TABLE 12-3 Overview of IMTA Logging Files Log File
Description
Further Information
mail.log
Cumulative IMTA events
"Diagnostics Output" on page 105,
"Message Logging" on page 107
"Logging Messages Passing Through the IMTA" on page 254
"Viewing Enqueued Messages" on page 116mail.log_current
Today's IMTA events
mail.log_yesterday
Yesterday's IMTA events
dispatcher.log-*
SMTP dispatcher
SIMS Reference Manual: log files. IMTA service dispatcher
job_controller.log-*
Job controller
SIMS Reference Manual: job controller
tcp_smtp_server.log-*
SMTP server
/var/log/syslog
prefixed with SUNWmail.imta
channel_master.log-*
Master program output (usually client) for channel
channel_slave.log-*
Output of slave program (usually server) for channel
server-name_server.log-*
Logging for server server-name
server-name_thread.log-*
Per thread errors for server-name
post.log-*
Log output for the periodic IMTA delivery job
return.log-*
Log output for the periodic IMTA message bouncer job
Channel log files are not created unless an error occurs or debugging output is enabled for the channel with the master_debug channel keyword or slave_debug channel keyword.

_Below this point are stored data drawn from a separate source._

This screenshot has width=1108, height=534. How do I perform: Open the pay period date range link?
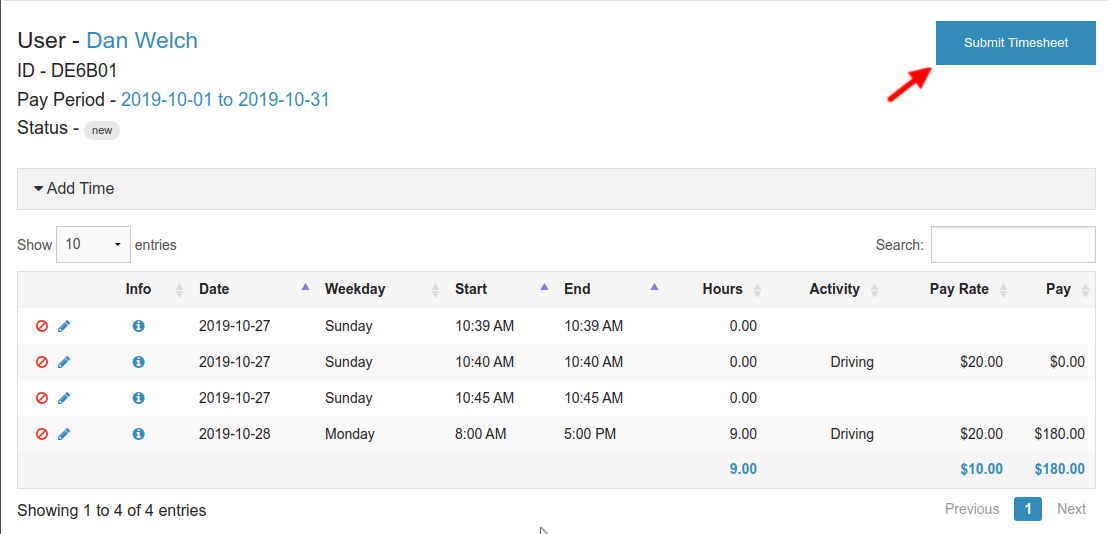(225, 100)
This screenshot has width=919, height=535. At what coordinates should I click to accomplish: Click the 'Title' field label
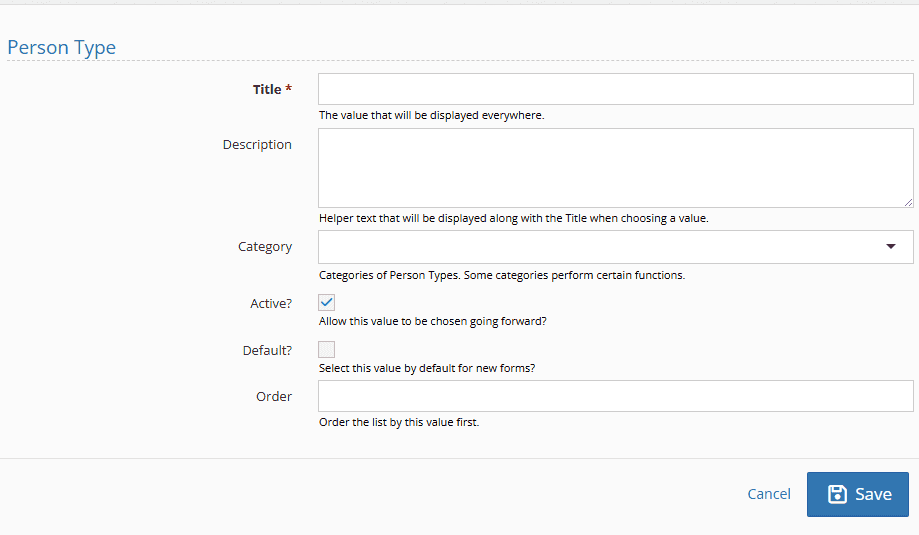click(x=267, y=89)
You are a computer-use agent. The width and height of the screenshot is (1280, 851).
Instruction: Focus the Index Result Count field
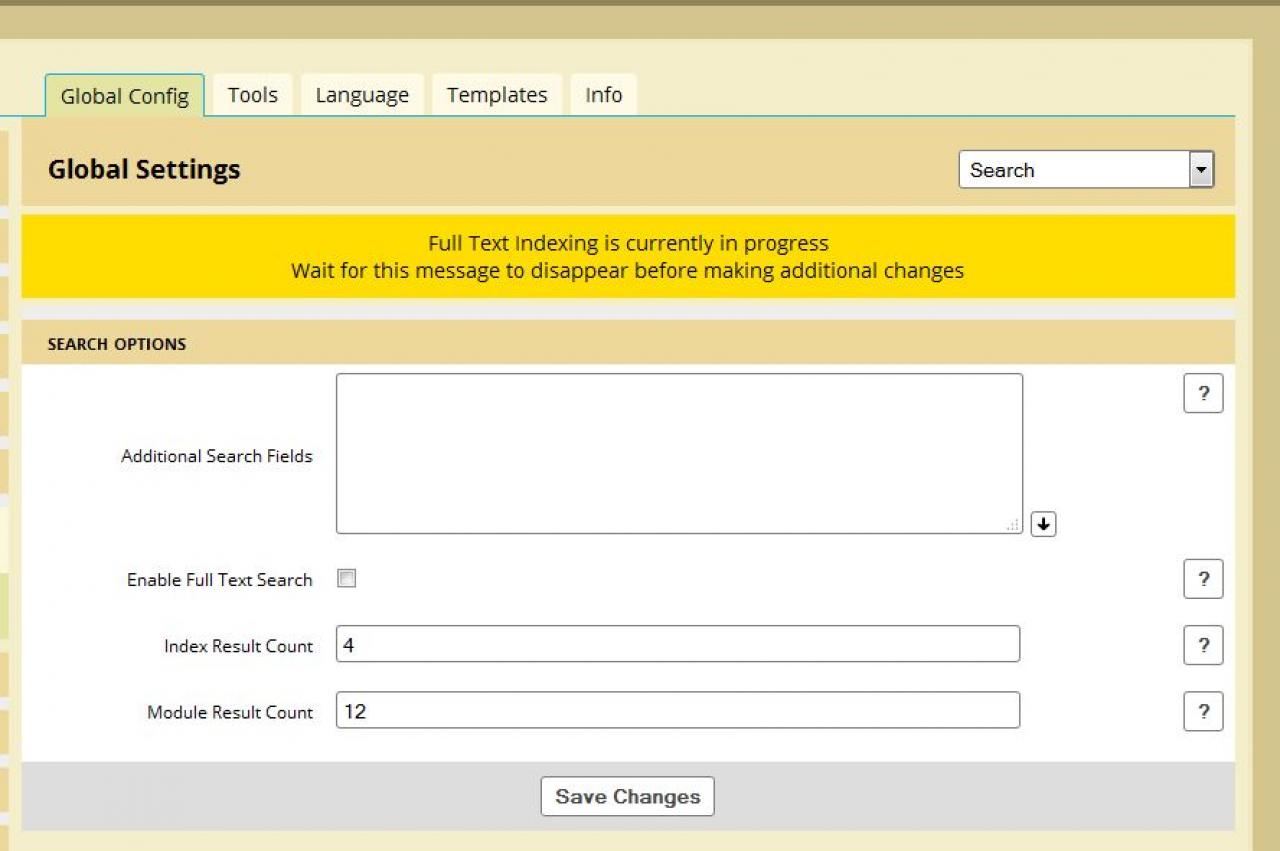tap(677, 645)
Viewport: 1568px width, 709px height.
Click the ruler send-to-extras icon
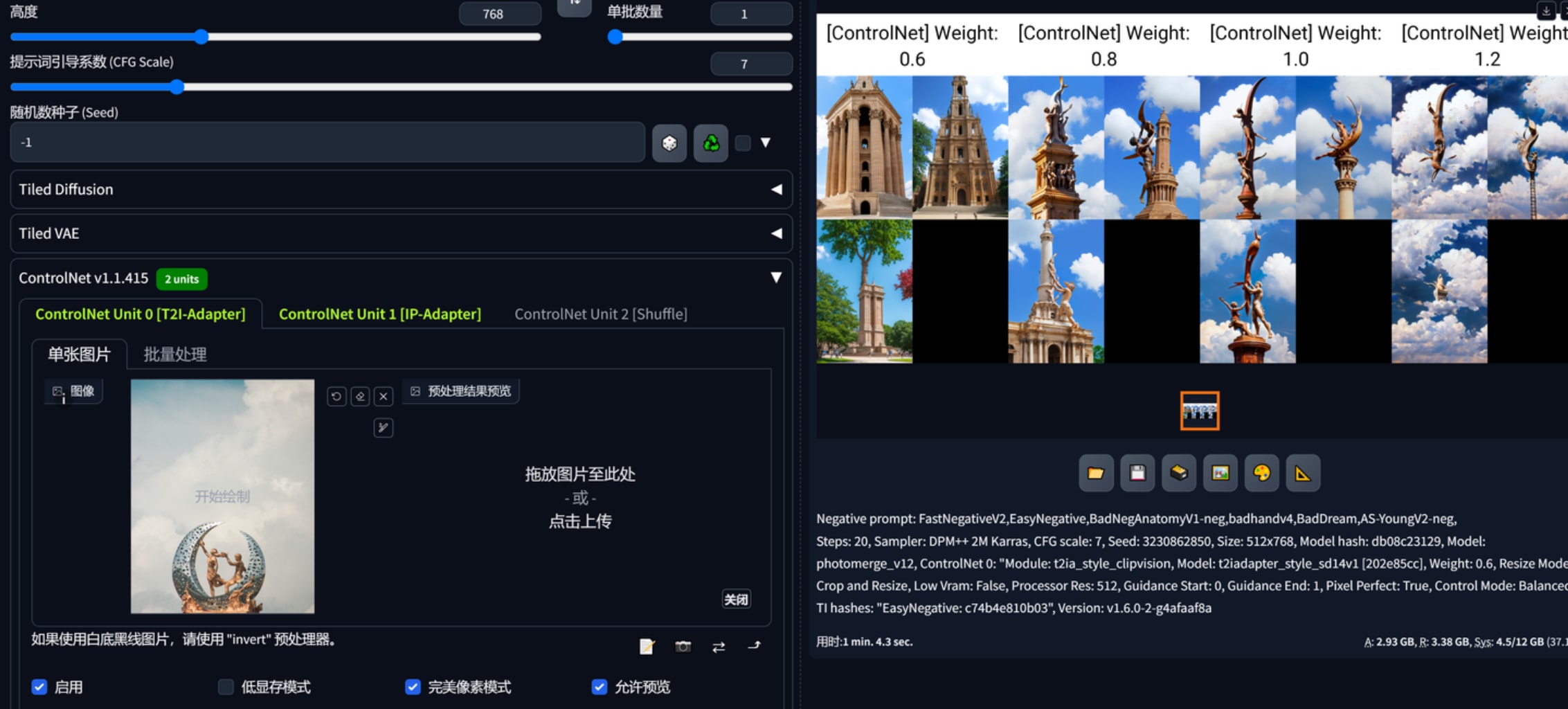[x=1303, y=473]
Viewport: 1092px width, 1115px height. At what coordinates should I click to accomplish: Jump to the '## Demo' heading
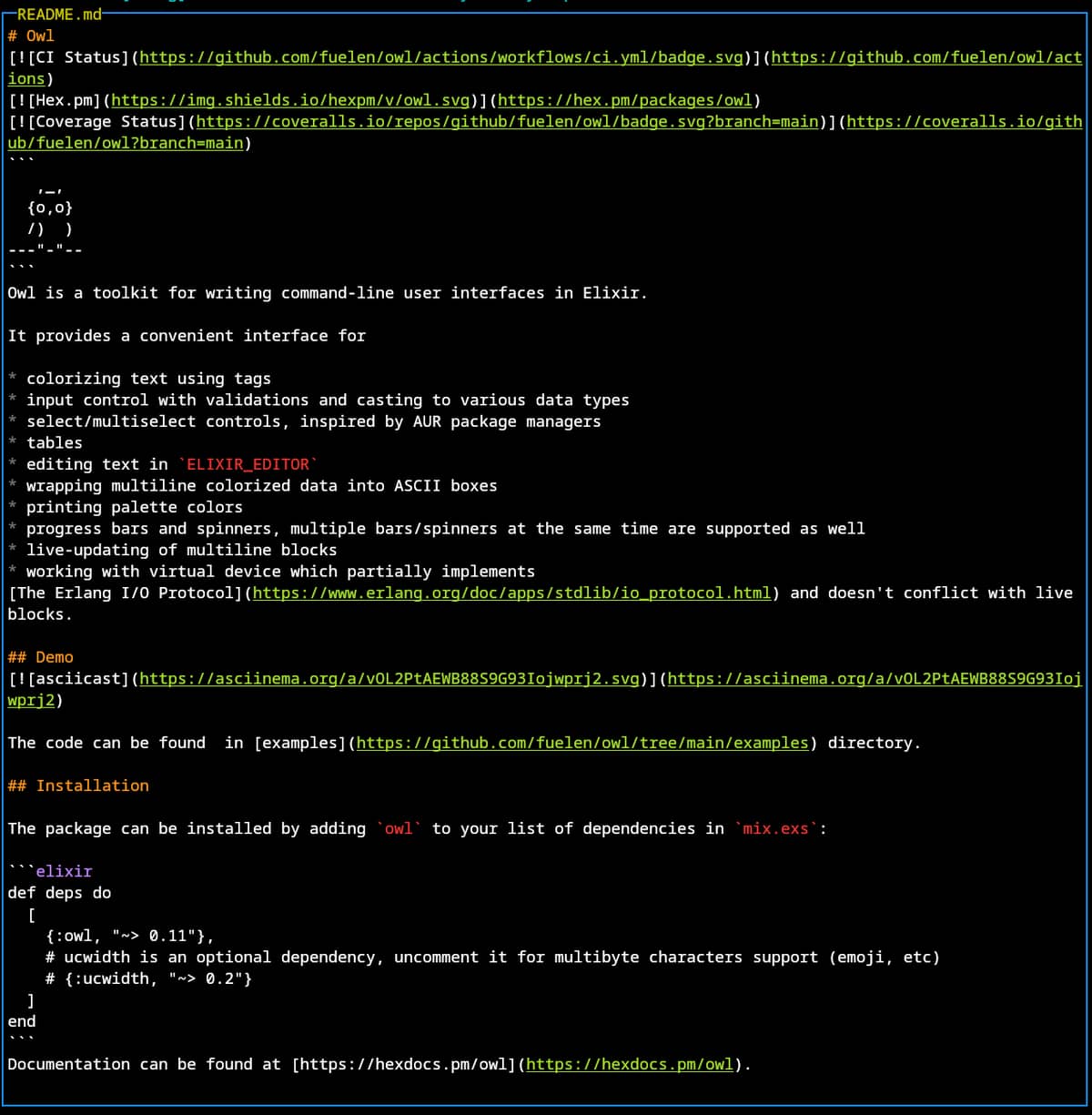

Each new log file is created with a unique id to avoid overwriting an earlier log written by the same channel. You can use the imta find utility to aid in finding the desired "version" of a log file. You can purge back older log files using the imta purge command.
This section points out some message logging and tracking techniques.
When the identtcp or identtcpnumeric channel keyword is set in the tcp_local channel, the IMTA attempts to use an IDENT query to identify incoming SMTP connections. If the sending system is running an IDENT server, it will return to the IMTA the SMTP sender's identity for the IMTA to insert in the Received: header the IMTA constructs. If the sending system is not running an IDENT server, the IMTA will just use the port number (port 25) and the sending system IP address or name.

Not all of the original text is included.